>>>>>
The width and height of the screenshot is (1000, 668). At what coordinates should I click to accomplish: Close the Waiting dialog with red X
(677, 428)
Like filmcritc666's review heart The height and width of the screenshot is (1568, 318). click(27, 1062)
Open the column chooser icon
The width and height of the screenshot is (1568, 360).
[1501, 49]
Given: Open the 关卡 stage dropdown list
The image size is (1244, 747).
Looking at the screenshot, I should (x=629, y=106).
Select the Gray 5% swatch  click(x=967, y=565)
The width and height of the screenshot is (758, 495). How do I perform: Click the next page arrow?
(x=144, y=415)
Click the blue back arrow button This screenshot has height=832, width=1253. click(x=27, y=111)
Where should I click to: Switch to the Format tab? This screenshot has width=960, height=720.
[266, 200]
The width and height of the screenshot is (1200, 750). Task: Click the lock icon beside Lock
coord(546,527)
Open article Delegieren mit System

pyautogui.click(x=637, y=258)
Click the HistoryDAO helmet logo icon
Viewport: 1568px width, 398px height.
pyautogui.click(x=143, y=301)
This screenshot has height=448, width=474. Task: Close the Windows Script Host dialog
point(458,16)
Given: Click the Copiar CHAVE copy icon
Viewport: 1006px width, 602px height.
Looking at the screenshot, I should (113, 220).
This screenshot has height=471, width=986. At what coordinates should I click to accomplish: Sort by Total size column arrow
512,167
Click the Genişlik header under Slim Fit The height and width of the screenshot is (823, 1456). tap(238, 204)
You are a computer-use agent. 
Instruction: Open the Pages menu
<<<<<
Problem requirements → Return each line of the data exactly as it was given.

Reply →
The width and height of the screenshot is (1000, 668). At what coordinates should I click to accomplish: Close the Waiting dialog with red X
(677, 428)
Like filmcritc666's review heart The height and width of the screenshot is (1568, 318). click(27, 1062)
Open the column chooser icon
The width and height of the screenshot is (1568, 360).
[1501, 49]
Given: Open the 关卡 stage dropdown list
The image size is (1244, 747).
Looking at the screenshot, I should (x=629, y=106).
Select the Gray 5% swatch  click(x=967, y=565)
The width and height of the screenshot is (758, 495). How do I perform: Click the next page arrow?
(x=144, y=415)
Click the blue back arrow button This screenshot has height=832, width=1253. click(x=27, y=111)
Where should I click to: Switch to the Format tab? This screenshot has width=960, height=720.
[266, 200]
The width and height of the screenshot is (1200, 750). Task: Click the lock icon beside Lock
coord(546,527)
Open article Delegieren mit System

pyautogui.click(x=637, y=258)
Click the HistoryDAO helmet logo icon
Viewport: 1568px width, 398px height.
pyautogui.click(x=143, y=301)
This screenshot has height=448, width=474. Task: Close the Windows Script Host dialog
point(458,16)
Given: Click the Copiar CHAVE copy icon
Viewport: 1006px width, 602px height.
Looking at the screenshot, I should (113, 220).
This screenshot has height=471, width=986. At what coordinates should I click to accomplish: Sort by Total size column arrow
512,167
Click the Genişlik header under Slim Fit The height and width of the screenshot is (823, 1456). tap(238, 204)
You are a computer-use agent. 
Instruction: Open the Pages menu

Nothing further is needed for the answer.